**Source document:**
* * * * * * *

Text to image synthesis using thought vectors

Overview

Text To Image Synthesis Using Thought Vectors

Join the chat at https://gitter.im/text-to-image/Lobby

This is an experimental tensorflow implementation of synthesizing images from captions using Skip Thought Vectors. The images are synthesized using the GAN-CLS Algorithm from the paper Generative Adversarial Text-to-Image Synthesis. This implementation is built on top of the excellent DCGAN in Tensorflow. The following is the model architecture. The blue bars represent the Skip Thought Vectors for the captions.

Model architecture

Image Source : Generative Adversarial Text-to-Image Synthesis Paper

Requirements

Datasets

  • All the steps below for downloading the datasets and models can be performed automatically by running python download_datasets.py. Several gigabytes of files will be downloaded and extracted.
  • The model is currently trained on the flowers dataset. Download the images from this link and save them in Data/flowers/jpg. Also download the captions from this link. Extract the archive, copy the text_c10 folder and paste it in Data/flowers.
  • Download the pretrained models and vocabulary for skip thought vectors as per the instructions given here. Save the downloaded files in Data/skipthoughts.
  • Make empty directories in Data, Data/samples, Data/val_samples and Data/Models. They will be used for sampling the generated images and saving the trained models.

Usage

  • Data Processing : Extract the skip thought vectors for the flowers data set using :
python data_loader.py --data_set="flowers"
  • Training

    • Basic usage python train.py --data_set="flowers"
    • Options
      • z_dim: Noise Dimension. Default is 100.
      • t_dim: Text feature dimension. Default is 256.
      • batch_size: Batch Size. Default is 64.
      • image_size: Image dimension. Default is 64.
      • gf_dim: Number of conv in the first layer generator. Default is 64.
      • df_dim: Number of conv in the first layer discriminator. Default is 64.
      • gfc_dim: Dimension of gen untis for for fully connected layer. Default is 1024.
      • caption_vector_length: Length of the caption vector. Default is 1024.
      • data_dir: Data Directory. Default is Data/.
      • learning_rate: Learning Rate. Default is 0.0002.
      • beta1: Momentum for adam update. Default is 0.5.
      • epochs: Max number of epochs. Default is 600.
      • resume_model: Resume training from a pretrained model path.
      • data_set: Data Set to train on. Default is flowers.
  • Generating Images from Captions

    • Write the captions in text file, and save it as Data/sample_captions.txt. Generate the skip thought vectors for these captions using:
    python generate_thought_vectors.py --caption_file="Data/sample_captions.txt"

* * * * * * *

**Data extract:**
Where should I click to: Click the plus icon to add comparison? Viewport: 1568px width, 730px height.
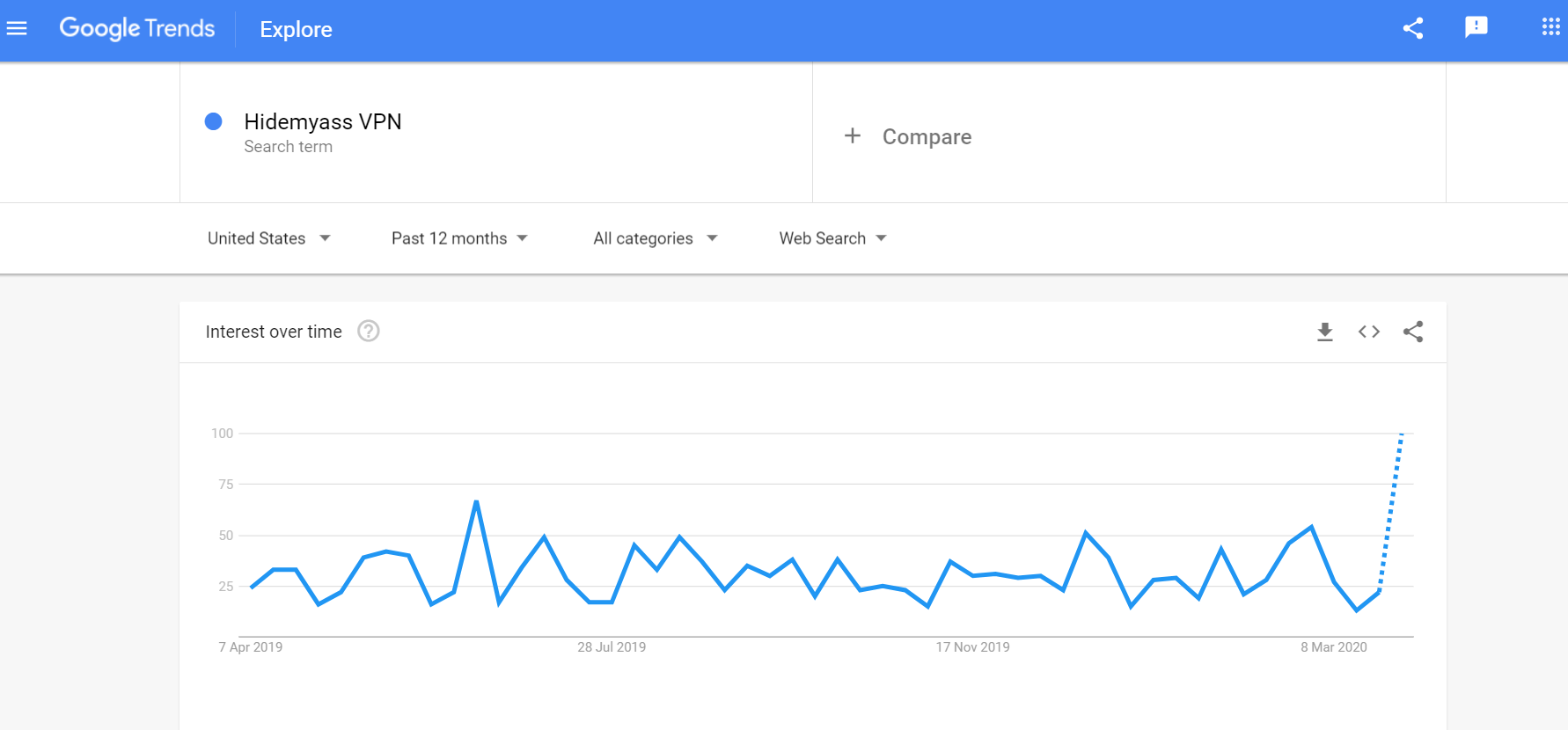(x=852, y=135)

* * * * * * *

**What is expected:**
Copy the text-to-image synthesis page from "Requirements" to "the trained models.", swapping in "folders" wherever "directories" appears.

**Exercise response:**
Requirements

Datasets

  • All the steps below for downloading the datasets and models can be performed automatically by running python download_datasets.py. Several gigabytes of files will be downloaded and extracted.
  • The model is currently trained on the flowers dataset. Download the images from this link and save them in Data/flowers/jpg. Also download the captions from this link. Extract the archive, copy the text_c10 folder and paste it in Data/flowers.
  • Download the pretrained models and vocabulary for skip thought vectors as per the instructions given here. Save the downloaded files in Data/skipthoughts.
  • Make empty folders in Data, Data/samples, Data/val_samples and Data/Models. They will be used for sampling the generated images and saving the trained models.